Else these broken threads really do read like ads, man. You have started businesses around this stuff. I normally totally support this and wish luck. But these posts often read like preambles before $nikosmagicproduct that you're going to pitch. IF YOU ARE PITCHING A PRODUCT I HOPE YOU QUANTIFY IT AND THEN WISH YOU THE BEST OF LUCK.

All caps and redundancy to not lose the message. Dissing the methods that take an effort to quantify the process by, essentially, contrasting with magic (this thread) is ridiculous. Post pics to support these claims, please. Convince us you're not talking about monoculture, which is a totally different game than the most popular tanks in the hobby.

Love you.


----------



## wet (Nov 24, 2008)

Magic:



> I write about that because the last few weeks I witnessed the amazing transformation of an Estimative Index tank to a completely clean system in which even glass stays completely clean. All it took was a severe reduction in N and P dosing. The plants LOVED IT! 2 days ago I trimmed 2 handfuls of leaves. Growth was astonishing despite the severely limited fertilization. And the discus pair in that tank laid eggs for the first time. Now they hang in the middle and front of the tank instead of hiding to the side.


Magic:



> I write about that because the last few weeks I witnessed the amazing transformation of my aquarium where I had algae and it became a tank with NO ALGAE. All it took was Wet's Magic Fertilizer dosing. The plants loved it. 2 days ago I trimmed 2 handfuls of leaves. Growth was astonishing despite the fertilization. And the discus pair in that tank laid eggs for the first time. Now they hang in the middle and front of the tank instead of hiding to the side and my plants are growing like weeds!!!


What's the difference?


----------



## Flear (Sep 29, 2012)

quickly reading your message niko, plants equals no algae

what kind of plants?, how dense?, a timeline?, what testing?, what pictures?

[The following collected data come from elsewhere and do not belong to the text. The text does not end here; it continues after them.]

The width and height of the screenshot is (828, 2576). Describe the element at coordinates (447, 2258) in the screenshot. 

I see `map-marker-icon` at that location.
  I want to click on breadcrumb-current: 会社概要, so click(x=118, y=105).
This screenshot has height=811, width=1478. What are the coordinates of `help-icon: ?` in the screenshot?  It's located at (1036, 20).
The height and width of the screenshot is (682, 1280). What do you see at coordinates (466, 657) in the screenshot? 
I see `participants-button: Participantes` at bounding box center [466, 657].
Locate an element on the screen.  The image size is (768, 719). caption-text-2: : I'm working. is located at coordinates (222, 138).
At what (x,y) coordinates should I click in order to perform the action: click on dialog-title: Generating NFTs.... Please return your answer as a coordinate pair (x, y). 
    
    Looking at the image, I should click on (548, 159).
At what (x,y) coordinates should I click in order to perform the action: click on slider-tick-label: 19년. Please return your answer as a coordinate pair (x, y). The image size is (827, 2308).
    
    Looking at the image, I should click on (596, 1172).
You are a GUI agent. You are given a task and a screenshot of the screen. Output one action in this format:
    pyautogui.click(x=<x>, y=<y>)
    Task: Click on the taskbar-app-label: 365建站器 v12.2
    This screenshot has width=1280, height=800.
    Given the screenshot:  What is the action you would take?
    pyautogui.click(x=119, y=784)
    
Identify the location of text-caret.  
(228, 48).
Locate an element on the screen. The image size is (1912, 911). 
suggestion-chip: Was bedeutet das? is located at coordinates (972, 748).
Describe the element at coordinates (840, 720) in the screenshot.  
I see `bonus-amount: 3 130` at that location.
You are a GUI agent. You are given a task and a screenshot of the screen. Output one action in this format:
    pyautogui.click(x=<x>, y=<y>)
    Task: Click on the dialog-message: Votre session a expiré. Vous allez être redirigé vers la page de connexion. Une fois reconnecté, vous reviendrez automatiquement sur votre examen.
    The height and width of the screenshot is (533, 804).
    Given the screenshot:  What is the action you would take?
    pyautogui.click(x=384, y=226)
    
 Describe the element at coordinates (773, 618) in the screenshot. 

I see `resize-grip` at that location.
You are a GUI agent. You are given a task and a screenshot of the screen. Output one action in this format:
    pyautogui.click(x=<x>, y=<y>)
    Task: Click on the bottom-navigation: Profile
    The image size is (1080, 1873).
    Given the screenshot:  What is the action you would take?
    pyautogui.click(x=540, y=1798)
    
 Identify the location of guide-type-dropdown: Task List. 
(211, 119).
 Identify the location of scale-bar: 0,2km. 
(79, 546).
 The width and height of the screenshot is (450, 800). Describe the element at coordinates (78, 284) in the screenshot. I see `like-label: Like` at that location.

how are you compairing a "plant scrubber" to anything?
what is being done, how is it being done?
advice oh helping people set it up, specifics that say someone is setting it up right or are they avoiding a part of the system that is needed?

these questions and more

i'm familiar with the details behind a deep sand bed, i've heard lots about what it should take to get one running properly, and heard horror stories from those that failed, they don't divulge what they were skipping or failed to pay attention to that caused it to fail, or even what was going on when it failed, not openly anyway, so it's hard to see what they were doing wrong vs what went wrong.

your talking about a plant scrubber and giving no specifics, ... yes it's an infomercial, your not advertising something other than a promise and not divulging how to set it up properly. your not talking about what steps in setting it up are critical. it cannot be replicated because we've no idea what your doing to replicate it.


----------



## farrenator (Dec 21, 2008)

I am not an EI fan boy but I have read Tom Barr state on many occasions that when plants dominate the system, algae loses.


----------



## rjordan393 (Nov 23, 2012)

Back around the year 2000, we called them algae scrubbers and I believe they were introduced first by marine aquarists. Do they work? Yes they do. I did not consider installing one. Now I will try to recall from memory exactly what was involved. But back then, everyone was using a sump where the scrubber was usually installed. All it was is a sheet of plastic which I think was perforated and water was allowed to trickle down on it. A bright light was installed above it. basically thats it.
When I had a 120 gallon reef tank, I controlled NO3 & PO4 by using a separate 10 gallon tank which was fed water from the 120 and gravity sent the water back to the sump. I grew a marine algae called caulapa (if I got the spelling right) and this kept the two nutrients in check.
A cheap aquarium light was used over the 10 gallon.
Now the problem I see with the algae scrubber is that one would have to re-design their under the tank layout, and perhaps install a sump, etc etc. I do not think many would be willing to go through all that trouble. In fact many of us are already using this idea by growing plants on the surface. There should be pictures of algae scrubbers on the net. I believe algae scrubbers were designed for marine tanks only.


----------



## flwrbed (Jul 3, 2009)

I'm probably the low guy on the totem pole here but im not sure i see anything where Niko is selling anything. I read general statements about how plants can "scrub" water. I would tend to agree. 

I think he is saying the tanks itself is an Aquatic Plant Scrubber. Or did i miss something?


----------